▶ _Records for processing_:
....

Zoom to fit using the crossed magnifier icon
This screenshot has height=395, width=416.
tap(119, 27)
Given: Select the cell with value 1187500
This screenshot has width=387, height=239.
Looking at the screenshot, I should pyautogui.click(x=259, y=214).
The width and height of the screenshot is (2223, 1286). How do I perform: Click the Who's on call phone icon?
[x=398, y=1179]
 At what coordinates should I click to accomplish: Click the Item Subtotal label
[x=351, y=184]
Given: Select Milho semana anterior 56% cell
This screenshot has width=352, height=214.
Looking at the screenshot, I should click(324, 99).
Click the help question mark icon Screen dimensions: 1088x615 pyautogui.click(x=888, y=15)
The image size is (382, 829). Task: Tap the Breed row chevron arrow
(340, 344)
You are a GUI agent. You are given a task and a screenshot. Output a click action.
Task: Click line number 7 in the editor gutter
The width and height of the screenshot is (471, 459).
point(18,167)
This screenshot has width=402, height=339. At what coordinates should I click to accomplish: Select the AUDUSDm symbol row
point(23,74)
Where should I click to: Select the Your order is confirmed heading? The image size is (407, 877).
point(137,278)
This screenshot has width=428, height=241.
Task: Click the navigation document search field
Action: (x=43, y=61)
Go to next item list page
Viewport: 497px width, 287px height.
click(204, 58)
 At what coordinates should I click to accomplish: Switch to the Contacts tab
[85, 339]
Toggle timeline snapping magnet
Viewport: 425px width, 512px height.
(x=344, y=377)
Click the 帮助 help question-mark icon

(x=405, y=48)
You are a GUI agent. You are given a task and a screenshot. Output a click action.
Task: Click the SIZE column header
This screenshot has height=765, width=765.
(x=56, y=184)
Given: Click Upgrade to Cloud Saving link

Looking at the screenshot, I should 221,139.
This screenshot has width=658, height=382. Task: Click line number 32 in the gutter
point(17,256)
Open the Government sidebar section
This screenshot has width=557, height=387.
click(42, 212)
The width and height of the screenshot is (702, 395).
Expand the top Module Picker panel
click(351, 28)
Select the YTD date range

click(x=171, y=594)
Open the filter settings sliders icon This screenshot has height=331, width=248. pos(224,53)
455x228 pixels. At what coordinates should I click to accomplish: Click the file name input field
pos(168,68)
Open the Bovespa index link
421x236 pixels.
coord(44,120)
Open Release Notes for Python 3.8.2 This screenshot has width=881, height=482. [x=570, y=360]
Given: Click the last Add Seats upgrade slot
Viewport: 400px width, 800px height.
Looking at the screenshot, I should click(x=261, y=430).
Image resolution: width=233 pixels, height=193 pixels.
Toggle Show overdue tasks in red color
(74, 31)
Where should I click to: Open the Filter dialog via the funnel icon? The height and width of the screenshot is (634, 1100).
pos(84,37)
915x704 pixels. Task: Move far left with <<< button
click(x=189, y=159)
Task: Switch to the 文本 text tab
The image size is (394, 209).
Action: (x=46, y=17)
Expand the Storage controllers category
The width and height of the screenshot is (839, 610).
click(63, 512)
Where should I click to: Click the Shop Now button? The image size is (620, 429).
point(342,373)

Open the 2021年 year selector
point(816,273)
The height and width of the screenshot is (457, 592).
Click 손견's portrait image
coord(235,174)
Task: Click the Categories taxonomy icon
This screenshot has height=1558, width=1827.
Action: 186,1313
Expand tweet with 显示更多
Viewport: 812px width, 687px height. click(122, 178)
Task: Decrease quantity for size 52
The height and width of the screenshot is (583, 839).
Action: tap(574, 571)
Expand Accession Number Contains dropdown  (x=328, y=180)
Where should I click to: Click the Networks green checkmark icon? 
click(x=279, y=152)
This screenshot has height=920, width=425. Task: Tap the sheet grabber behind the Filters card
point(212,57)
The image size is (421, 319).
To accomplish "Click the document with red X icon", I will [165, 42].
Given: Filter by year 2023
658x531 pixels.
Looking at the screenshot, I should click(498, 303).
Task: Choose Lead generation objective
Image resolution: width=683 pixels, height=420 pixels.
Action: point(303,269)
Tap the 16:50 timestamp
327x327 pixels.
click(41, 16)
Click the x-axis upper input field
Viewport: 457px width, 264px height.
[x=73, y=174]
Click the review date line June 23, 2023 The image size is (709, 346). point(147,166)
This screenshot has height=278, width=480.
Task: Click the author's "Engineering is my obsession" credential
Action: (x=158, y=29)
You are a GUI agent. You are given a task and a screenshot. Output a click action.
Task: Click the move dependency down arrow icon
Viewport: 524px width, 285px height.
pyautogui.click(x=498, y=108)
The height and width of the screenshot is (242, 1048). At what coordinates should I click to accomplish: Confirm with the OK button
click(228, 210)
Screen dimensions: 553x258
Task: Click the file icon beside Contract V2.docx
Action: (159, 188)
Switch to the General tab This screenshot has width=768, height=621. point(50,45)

....

▶ _Instructions to follow_:
Search the entries for the word "cell" and pick out every line that holds it.

▶ _Answer to this exercise_:
Given: Select the cell with value 1187500
Given: Select Milho semana anterior 56% cell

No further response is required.